__Task item__. Quote, word for word, the part of the article on Lindsey Vonn and Picabo Street below that begins with the words containing "Vonn met Street" and ends with "aged 15 to 21.".
___ Excerpted passage ___
Lindsey Vonn, who returned to elite competition this season at the age of 40, ends her comeback year at the Audi FIS Ski World Cup finals at Sun Valley, Idaho, at the resort of her childhood idol Picabo Street. Street, the Olympic Super-G champion in Nagano, Japan, in 1998 and world downhill champion in 1996, learnt to ski at the small, desirable, ski station nestled in the wild immensity of the Rockies. The resort has already named a ski run and a thoroughfare — Picabo Street, naturally — named after her. A statue was to be unveiled yesterday.
“She should have gotten that a long time ago,” Olympic and world champion Vonn said on Friday. “There aren’t many ski racers who have statues.”
“She’s done a lot for the sport,” said Vonn, who is coming back after almost six years in retirement. “She inspired me when I was nine years old. She really inspired a generation of skiers. She’s an amazing character. She’s more than an athlete.”
Photo: AFP
Vonn said Saturday’s downhill, which was canceled, and Sunday’s Super-G, which she finished second, might be her final competitive appearances on the US slopes.
“When I heard the World Cup finals were in Sun Valley, I was really sad, because I was like: ‘Well, I really would have loved to race there,’ and lo and behold, I’m here racing,” Vonn said on Friday.
Vonn met Street at the age of nine. Both skiers remember the encounter.
Photo: AFP
“I was signing autographs at a ski shop. She was nine years old,” Street said. “I remember she had a fire in her eyes and a focus.”
“I just told her, just stand up tall and be proud and be you, smile and go for it,” she said.
“She is probably the hardest worker I’ve ever met,” Street said. “Everything she does, she does it as hard as she can.”
Photo: AFP
“I was always bugging her to get out of her weight room to do fun stuff, but she stayed focused,” she said.
Over the years Street shared many dinners with Vonn who is also friends with the older skier’s four sons aged 15 to 21.
“I think it’s very, very brave what she’s doing. It’s amazing to me that she is still brave enough to ski,” Street said. “The best thing for me to see is that she’s smiling and she’s happy. That’s all I wanted for her throughout her career.”
“She needs a challenge in her life and skiing and racing provide the biggest, most complicated and intricate challenge that she can find, and so she’s going for it. And I think it’s beautiful,” she said.
Vonn is dreaming of taking part in her fifth Winter Olympics next year.
“To see her qualify for the finals in her first season is spectacular, and I’m already looking forward to seeing her in Cortina next year. I can see her getting one or two medals, that’s for sure,” said Street, who works for US Olympic broadcaster NBC.
Street was happy the World Cup had returned to her home resort, where elks roam between the condos, for the first time since 1977. Back then Street, who turned six that spring, was a spectator, lying on the ground to peer under the fences, and remembers watching Jean-Claude Killy and Ingemar Stenmark compete.
“I grew up in this environment, and sometimes I cry and tell myself it’s unreal, and sometimes I just enjoy the magic of the place,” Street said.
___ Material shown ___
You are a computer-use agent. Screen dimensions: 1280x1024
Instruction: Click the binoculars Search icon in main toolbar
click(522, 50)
___
___ Material shown ___
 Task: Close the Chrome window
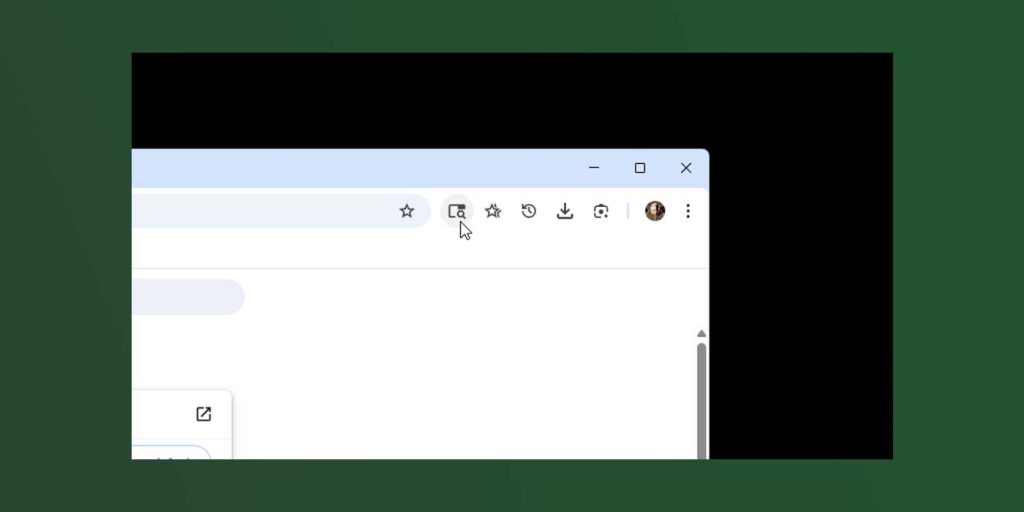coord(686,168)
___
___ Material shown ___
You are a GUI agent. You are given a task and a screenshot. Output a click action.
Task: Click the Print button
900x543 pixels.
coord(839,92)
___
__Response to this task__.
Vonn met Street at the age of nine. Both skiers remember the encounter.
Photo: AFP
“I was signing autographs at a ski shop. She was nine years old,” Street said. “I remember she had a fire in her eyes and a focus.”
“I just told her, just stand up tall and be proud and be you, smile and go for it,” she said.
“She is probably the hardest worker I’ve ever met,” Street said. “Everything she does, she does it as hard as she can.”
Photo: AFP
“I was always bugging her to get out of her weight room to do fun stuff, but she stayed focused,” she said.
Over the years Street shared many dinners with Vonn who is also friends with the older skier’s four sons aged 15 to 21.